Operazione “7 ore”, 26 arresti

Operazione “7 ore”, 26 arresti

Catania – Operazione “7 ore”: i militari dell’Arma dei Carabinieri hanno tratto in arresto 26 presunti appartenenti al clan dei “Tuppi”.

Operazione 7 ore

Questa mattina, su delega della Procura Distrettuale, circa 200 Carabinieri del Comando Provinciale di Catania, con il supporto dei reparti specializzati (Squadrone Eliportato Cacciatori; Compagnia di Intervento Operativo del XII Battaglione “Sicilia” e Nucleo Elicotteri), nelle province di Catania e Reggio Calabria, hanno dato esecuzione ad un’ordinanza di custodia cautelare in carcere emessa dal Giudice per le Indagini Preliminari di Catania; su richiesta della Direzione Distrettuale Antimafia. L’ordinanza riguarda 26 persone, presunte affiliate al sodalizio criminale denominato dei Tuppi.
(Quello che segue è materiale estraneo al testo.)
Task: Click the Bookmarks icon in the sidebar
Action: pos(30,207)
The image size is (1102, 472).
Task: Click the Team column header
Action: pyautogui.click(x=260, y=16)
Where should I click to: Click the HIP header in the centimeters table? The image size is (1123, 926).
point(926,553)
Il gruppo opera nel territorio dei Comuni di Misterbianco e Motta Sant’Anastasia, attualmente confederato alla famiglia mafiosa dei Mazzei, storicamente affiliata a “Cosa Nostra”.

Le accuse

Gli arrestati sono ritenuti responsabili, a vario titolo, di associazione di tipo mafioso; omicidio; ed ancora estorsione in concorso; furto; inoltre ricettazione e riciclaggio in concorso; detenzione e porto illegale di arma clandestina; trasferimento fraudolento di valori e corruzione, con l’aggravante del metodo mafioso.

L’ordinanza ha disposto inoltre il sequestro di conti correnti; ma anche di beni immobili e attività commerciali per un valore complessivo di oltre € 1.500.000.

Le indagini

Le indagini hanno permesso di fare chiarezza su uno degli omicidi risalenti alla guerra di mafia che – negli anni ’80 e ’90 – ha visto contrapposti il gruppo dei Tuppi con il gruppo del ‘Malpassotu’.
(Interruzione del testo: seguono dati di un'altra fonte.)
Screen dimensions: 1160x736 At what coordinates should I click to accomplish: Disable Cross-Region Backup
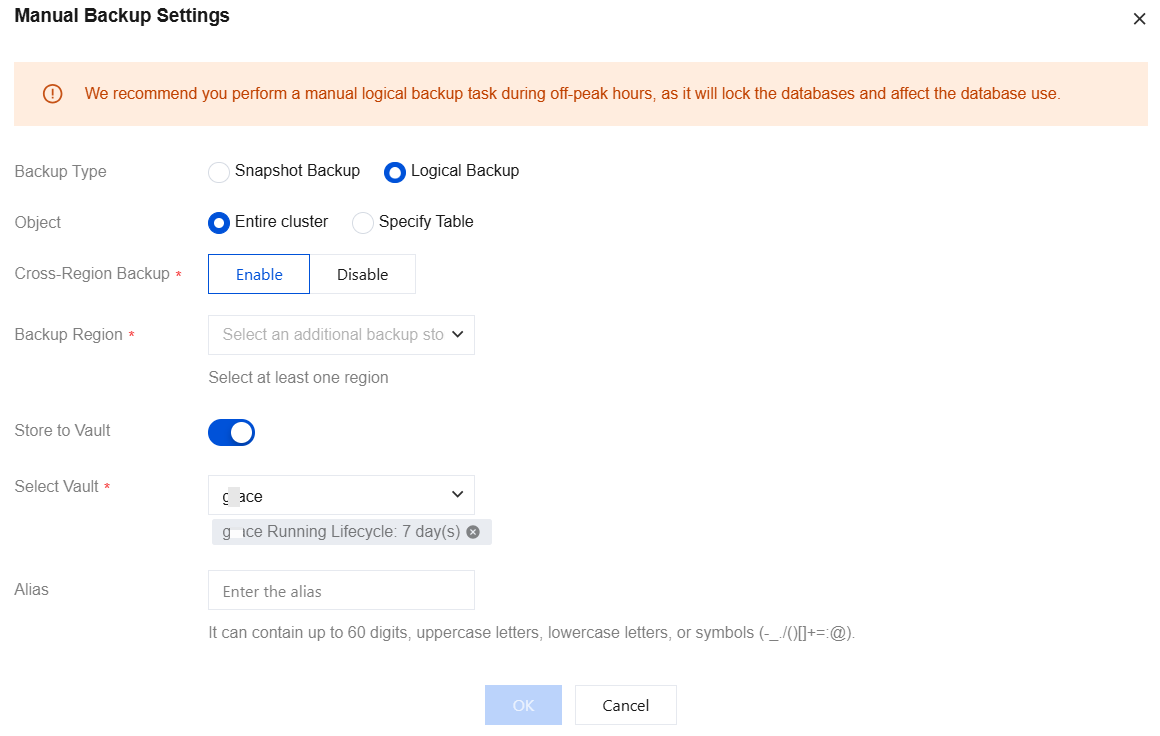362,274
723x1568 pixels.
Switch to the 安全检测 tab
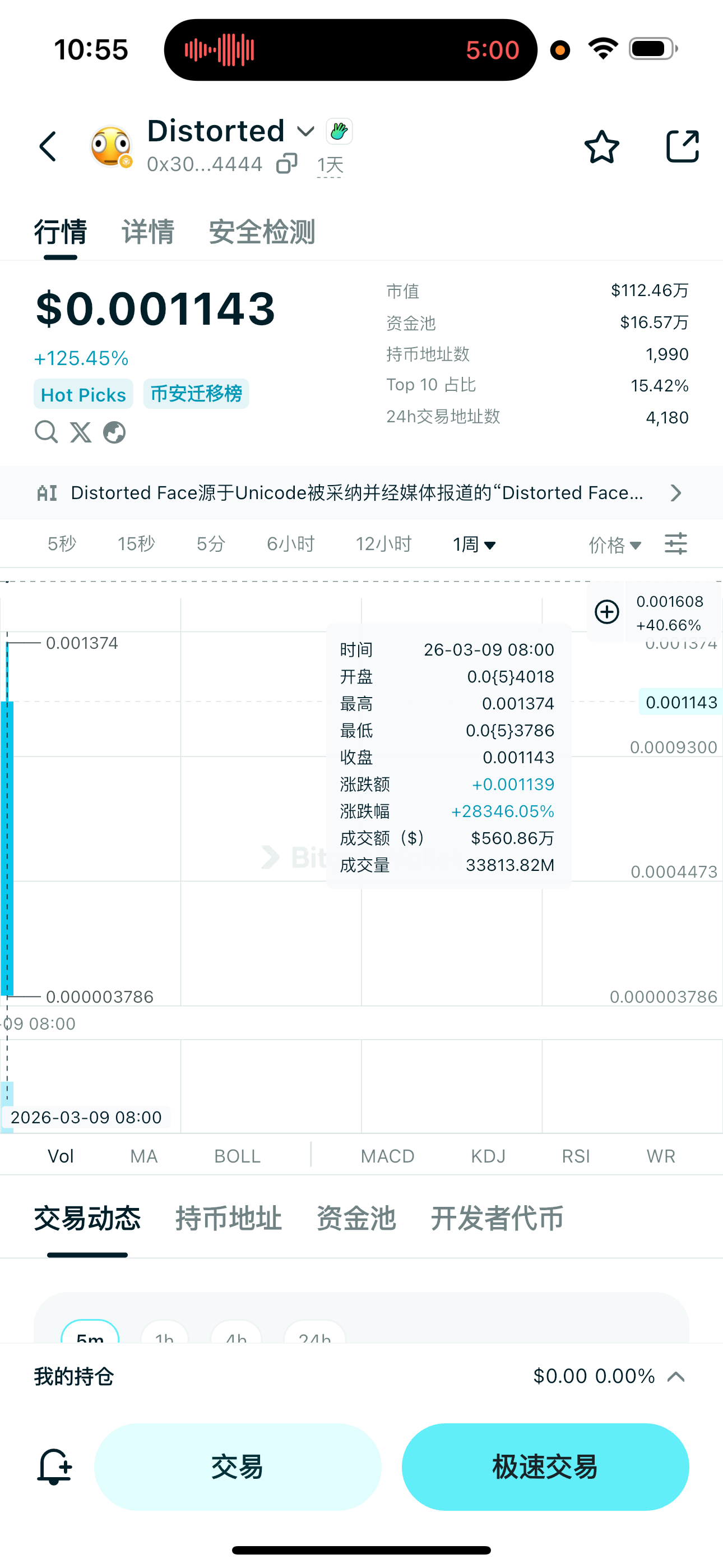click(262, 232)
Sono emersi inoltre elementi di prova sulla responsabilità di alcuni dei sottoposti a misura cautelare per l’omicidio del 28 settembre 1991, avvenuto a Misterbianco, ai danni del consigliere comunale Paolo Arena, 54 anni, esponente della Democrazia Cristiana locale. L’uomo all’epoca veniva ucciso a colpi di fucile caricati a pallettoni davanti al Municipio in pieno giorno ed esplosi da distanza ravvicinata. La vittima stava posteggiando la sua auto quando arrivarono i malviventi; nonostante il tentativo di fuga a piedi, Arena fu raggiunto e ucciso.